Ph. D., University of California at Berkeley
Modern Germany and Imperialism.
| 221 Meserve | T: (617)373-8316 | E: ti.brown@neu.edu |
Timothy S. Brown is the author of Weimar Radicals: Nazis and Communists between Authenticity and Performance (Berghahn, 2009). He is co-editor, with Lorena Anton, of Between the Avant Garde and the Everyday: Subversive Politics in Europe, 1958-2008 (forthcoming, Berghahn, 2010). His current project is a monograph entitled 1968: West Germany in the World, which will appear with Cambridge University Press. Professor Brown has published numerous essays on such diverse topics as the relationship of German Communism to the nation, right-wing extremist youth subcultures in England and Germany, and hip hop culture in Germany. Two notable recent articles include “Music as a Weapon? Ton Steine Scherben and the Politics of Rock in Cold War Berlin,” German Studies Review 32/1 (February 2009), and “1968 East and West: Divided Germany as a Case Study in Transnational History,” American Historical Review, Volume 114 (February 2009). Professor Brown is a member of an international research colloquium-the Interdisciplinary Research Forum Protest Movements (IFK) at the Center for American Studies, University of Heidelberg-as well as a member of the German History Workshop, an informal cooperative of historians of Germany working in Boston, Massachusetts.

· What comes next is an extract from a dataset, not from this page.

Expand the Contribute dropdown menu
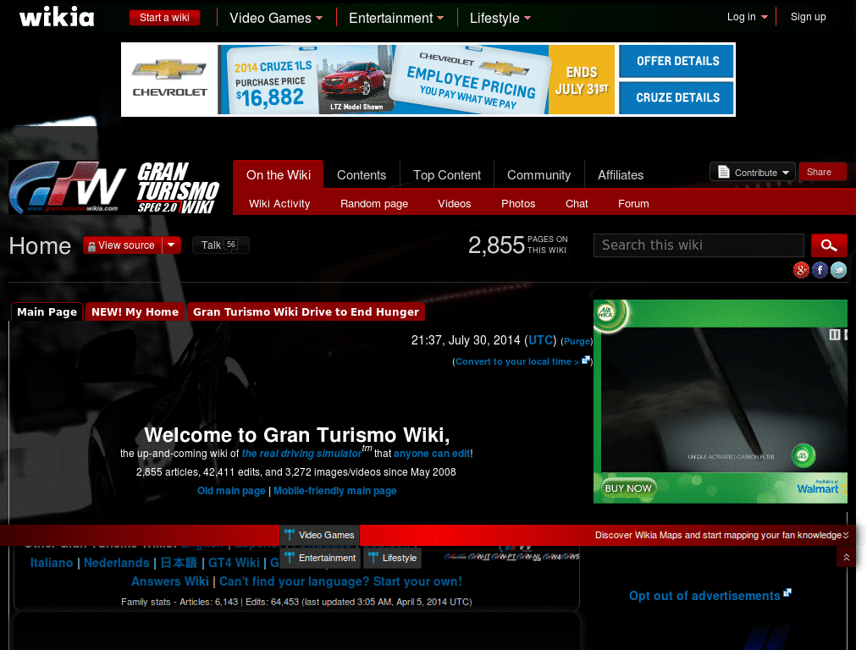This screenshot has height=650, width=867. [x=785, y=171]
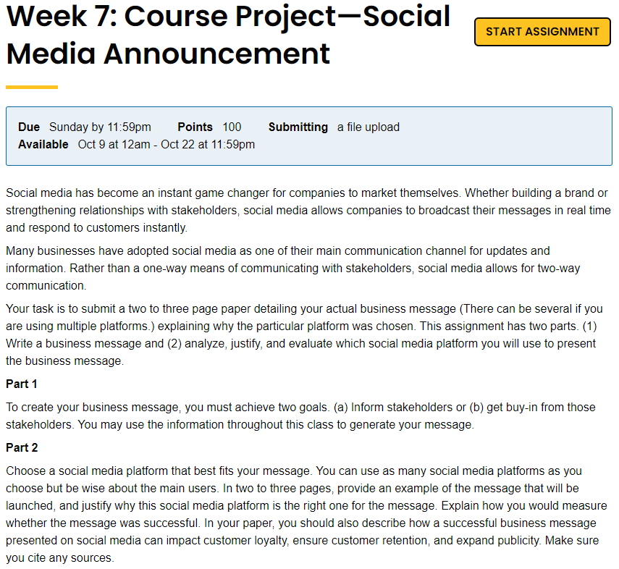Click the yellow divider under the title
The height and width of the screenshot is (569, 619).
[x=31, y=86]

Professor Brown is also a participant in the ongoing Marie Curie Workshop Series on international protest movements under the auspices of the European Union. The most recent of these, “Confronting Cold War Conformity: Peace and Protest Cultures in Europe, 1945-1989,” took place at the Charles University in August 2008. Professor Brown is active, with members of the IFK, in the creation of a new international research initiative entitled “Creating the Political between Europe and the World.” Professor Brown is also helping to launch, with Martin Klimke and Jeremy Varon, a forum on 1968 in the pages of The Sixties. The Brown/Klimke keynote essay, which will appear in the first issue of the forum in fall 2009, will be entitled “Researching the Global Sixties: A New Agenda.”